At last we have a game that presents non-sexualised female characters, who can fend for themselves and have their own motivations. The only thing is they still don’t make it into the starring role. Naughty Dog’s Joel is the cliche stoic, be-stubbled strong, silent type and some have criticised the game for not telling the story from Ellie’s perspective, just to really subvert the genre. That would have been interesting, but maybe it’s just not the story the team wanted to tell and let’s face it, Joel’s journey is a captivating one.
But it’s not just Joel and Ellie who make the world of The Last of Us remain with you long after the end credits roll. They meet a wide cast of characters and each one feels like they’ve lived a life before we ever cross paths. Most notable is Billy, who is the least cliche gay character ever. His sexuality plays no significant part in his role within the game and we only find out in a throwaway moment, after Joel and Ellie have said goodbye to him. Billy’s sexuality isn’t used for camp, comic effect. He’s a survivor and reminds Joel that sentimentality will get you killed, a nod to the game’s thematic conflict.

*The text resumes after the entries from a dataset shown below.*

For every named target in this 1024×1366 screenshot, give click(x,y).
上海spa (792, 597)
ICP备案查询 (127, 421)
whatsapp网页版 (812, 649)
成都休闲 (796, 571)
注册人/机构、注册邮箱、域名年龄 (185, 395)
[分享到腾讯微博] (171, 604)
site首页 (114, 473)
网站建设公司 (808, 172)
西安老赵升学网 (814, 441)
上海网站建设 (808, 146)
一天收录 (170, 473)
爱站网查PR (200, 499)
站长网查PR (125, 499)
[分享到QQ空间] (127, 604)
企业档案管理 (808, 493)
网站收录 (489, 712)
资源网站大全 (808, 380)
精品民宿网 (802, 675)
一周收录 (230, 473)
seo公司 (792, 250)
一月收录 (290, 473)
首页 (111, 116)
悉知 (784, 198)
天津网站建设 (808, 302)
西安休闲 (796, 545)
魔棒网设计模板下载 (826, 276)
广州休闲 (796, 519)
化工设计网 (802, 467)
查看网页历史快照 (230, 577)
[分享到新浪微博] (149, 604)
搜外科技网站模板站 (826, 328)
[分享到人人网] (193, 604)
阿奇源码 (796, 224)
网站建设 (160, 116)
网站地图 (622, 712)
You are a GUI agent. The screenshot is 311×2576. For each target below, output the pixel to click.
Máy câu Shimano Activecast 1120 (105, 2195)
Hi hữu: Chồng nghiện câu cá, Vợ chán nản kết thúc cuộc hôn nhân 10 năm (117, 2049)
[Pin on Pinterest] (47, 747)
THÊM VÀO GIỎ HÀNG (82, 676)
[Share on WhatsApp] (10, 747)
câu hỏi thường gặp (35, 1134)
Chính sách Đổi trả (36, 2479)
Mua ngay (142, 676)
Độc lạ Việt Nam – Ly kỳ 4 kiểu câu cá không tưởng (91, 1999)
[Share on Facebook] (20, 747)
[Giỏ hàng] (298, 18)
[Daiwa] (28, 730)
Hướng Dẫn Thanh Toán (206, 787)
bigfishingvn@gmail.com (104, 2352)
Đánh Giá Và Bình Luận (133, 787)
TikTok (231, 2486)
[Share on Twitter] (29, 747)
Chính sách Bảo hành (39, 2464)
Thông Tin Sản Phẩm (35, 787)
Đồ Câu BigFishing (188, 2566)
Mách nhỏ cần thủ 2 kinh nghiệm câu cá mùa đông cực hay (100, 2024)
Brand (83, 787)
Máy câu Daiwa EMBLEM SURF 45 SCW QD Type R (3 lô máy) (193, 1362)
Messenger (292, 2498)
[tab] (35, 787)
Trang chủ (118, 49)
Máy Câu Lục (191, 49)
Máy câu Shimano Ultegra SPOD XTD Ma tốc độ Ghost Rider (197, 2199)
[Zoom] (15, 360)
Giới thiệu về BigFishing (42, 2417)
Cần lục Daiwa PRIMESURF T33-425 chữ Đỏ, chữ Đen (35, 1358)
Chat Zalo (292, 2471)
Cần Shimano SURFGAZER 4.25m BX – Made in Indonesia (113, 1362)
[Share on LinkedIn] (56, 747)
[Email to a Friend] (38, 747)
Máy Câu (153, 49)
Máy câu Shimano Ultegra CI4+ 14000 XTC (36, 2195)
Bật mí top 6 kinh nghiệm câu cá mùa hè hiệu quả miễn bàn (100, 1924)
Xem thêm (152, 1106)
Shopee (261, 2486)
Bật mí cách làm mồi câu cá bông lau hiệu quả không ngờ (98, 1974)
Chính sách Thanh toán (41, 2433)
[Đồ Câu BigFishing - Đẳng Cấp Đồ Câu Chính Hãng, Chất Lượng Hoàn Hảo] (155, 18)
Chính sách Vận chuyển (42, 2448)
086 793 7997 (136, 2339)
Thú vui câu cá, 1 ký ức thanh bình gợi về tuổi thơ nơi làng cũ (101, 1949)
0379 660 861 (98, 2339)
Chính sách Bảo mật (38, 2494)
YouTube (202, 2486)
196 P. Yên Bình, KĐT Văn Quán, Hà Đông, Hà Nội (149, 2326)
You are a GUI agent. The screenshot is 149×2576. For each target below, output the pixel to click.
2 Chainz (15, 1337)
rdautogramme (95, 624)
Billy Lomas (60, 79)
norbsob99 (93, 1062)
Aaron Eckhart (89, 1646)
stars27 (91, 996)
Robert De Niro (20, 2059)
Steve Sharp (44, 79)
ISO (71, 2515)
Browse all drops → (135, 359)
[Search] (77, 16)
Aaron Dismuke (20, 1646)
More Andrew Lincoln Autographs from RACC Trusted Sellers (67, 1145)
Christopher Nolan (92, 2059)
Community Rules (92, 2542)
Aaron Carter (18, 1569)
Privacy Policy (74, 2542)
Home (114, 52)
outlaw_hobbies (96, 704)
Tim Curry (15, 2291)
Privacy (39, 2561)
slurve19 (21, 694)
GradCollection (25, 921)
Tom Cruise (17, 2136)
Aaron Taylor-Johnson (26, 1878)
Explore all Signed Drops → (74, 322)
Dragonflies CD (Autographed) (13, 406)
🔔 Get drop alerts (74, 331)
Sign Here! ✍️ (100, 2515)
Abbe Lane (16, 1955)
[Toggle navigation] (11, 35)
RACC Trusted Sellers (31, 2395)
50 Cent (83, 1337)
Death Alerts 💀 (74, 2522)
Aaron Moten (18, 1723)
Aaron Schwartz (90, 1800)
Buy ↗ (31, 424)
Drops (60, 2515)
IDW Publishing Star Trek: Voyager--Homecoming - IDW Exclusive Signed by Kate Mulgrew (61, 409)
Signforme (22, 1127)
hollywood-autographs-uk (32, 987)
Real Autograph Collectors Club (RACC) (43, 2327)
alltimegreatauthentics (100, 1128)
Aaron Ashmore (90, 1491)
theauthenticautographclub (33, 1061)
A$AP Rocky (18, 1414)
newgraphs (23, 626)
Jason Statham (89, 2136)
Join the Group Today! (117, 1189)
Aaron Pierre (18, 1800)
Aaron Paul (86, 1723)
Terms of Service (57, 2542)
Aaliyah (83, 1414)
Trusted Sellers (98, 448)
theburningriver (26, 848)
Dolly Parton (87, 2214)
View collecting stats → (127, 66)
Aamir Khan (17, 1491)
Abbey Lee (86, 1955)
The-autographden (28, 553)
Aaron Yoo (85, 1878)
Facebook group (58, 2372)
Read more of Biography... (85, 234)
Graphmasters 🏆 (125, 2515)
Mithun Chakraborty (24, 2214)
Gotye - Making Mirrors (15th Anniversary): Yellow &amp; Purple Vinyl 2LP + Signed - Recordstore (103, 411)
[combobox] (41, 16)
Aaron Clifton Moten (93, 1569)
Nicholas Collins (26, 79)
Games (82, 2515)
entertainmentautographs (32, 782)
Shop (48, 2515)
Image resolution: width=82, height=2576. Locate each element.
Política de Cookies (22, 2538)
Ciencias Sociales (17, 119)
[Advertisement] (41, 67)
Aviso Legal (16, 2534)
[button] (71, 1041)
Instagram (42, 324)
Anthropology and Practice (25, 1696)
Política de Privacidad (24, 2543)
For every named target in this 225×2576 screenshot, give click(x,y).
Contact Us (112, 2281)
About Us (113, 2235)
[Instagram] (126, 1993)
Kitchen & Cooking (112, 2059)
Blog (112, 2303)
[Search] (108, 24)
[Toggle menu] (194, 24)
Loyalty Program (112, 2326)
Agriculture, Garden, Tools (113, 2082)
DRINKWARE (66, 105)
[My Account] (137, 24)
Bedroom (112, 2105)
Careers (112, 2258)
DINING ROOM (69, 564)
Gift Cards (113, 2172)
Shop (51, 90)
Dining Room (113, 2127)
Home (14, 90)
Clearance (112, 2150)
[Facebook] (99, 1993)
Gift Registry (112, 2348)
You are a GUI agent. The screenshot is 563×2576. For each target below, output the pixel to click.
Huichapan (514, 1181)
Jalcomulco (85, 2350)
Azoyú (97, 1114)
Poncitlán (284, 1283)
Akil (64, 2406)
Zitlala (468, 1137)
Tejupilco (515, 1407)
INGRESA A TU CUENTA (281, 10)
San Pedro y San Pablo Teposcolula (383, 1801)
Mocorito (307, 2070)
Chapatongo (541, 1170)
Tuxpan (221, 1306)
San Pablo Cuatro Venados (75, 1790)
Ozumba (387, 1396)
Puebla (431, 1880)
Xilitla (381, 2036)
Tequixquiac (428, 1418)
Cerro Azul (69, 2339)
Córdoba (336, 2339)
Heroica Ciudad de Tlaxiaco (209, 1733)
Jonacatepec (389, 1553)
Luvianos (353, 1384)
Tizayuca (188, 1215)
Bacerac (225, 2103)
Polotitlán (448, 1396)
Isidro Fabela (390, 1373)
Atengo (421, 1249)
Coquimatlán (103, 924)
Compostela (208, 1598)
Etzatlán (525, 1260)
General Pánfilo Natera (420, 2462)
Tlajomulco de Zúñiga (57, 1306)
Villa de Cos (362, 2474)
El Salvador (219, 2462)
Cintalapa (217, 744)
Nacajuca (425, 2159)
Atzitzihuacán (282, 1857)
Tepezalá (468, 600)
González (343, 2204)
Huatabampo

Then Joel and Ellie meet a father and son, Henry and Sam. The four of them work together, as they are heading to the same place and they start to trust each other. At one point they are just about to escape a zone held by bandits, but an ambush traps Ellie and Joel. Henry and Sam make their apologies before running away. And it’s morally questionable actions like this that give the story weight. When Joel meets Henry again, Henry says that Joel would have done the same to save Ellie, had the roles been reversed. The sentimentality or die theme comes up again.
All the characters in The Last of Us are complex. Sam wants his dad to be proud of him, but feels like he always messes up because he’s scared. Ellie admits she’s scared too, but her tough exterior means we don’t often see it.
However, it’s Joel who carries the story. He has baggage, such as a difficult relationship with his brother, which is sort of reconciled later in the game. But it’s the ending that really resonates, as Joel, the troubled father figure reveals that he isn’t really a hero. When he rescues Ellie from the Fireflies, he doesn’t do it for Ellie or for the greater good ‘ he does it for himself. The thought of losing Ellie, his second daughter, is too much to bear, so he sacrifices humanity just to keep her. And then he looks into Ellie’s eyes and lies about it.
It’s a tough ending. It’s bittersweet. You’re glad they’re together again, but wonder if the means really do justify the end. This is the most subversive thing about The Last of Us. Hollywood often eschews the morally ambiguous hero, in order to dish up a world that’s a black and white balance of good and evil. Naughty Dog doesn’t do that and tells a better story for it.
I feel that The Last of Us is a huge step in the right direction, when it comes to writing in games. We could criticise Naughty Dog for not giving Ellie more of a leading role, but I’d rather focus on the positive. We’ve been given a cast of great characters ‘ black, gay, female, male ‘ that we can really care about. That’s not something games give us very often. More stories from different perspectives are welcome, but until then just good stories will do. Naughty Dog has set the bar higher than it’s ever been, let’s hope they continue to push standards up ‘ the rest will follow.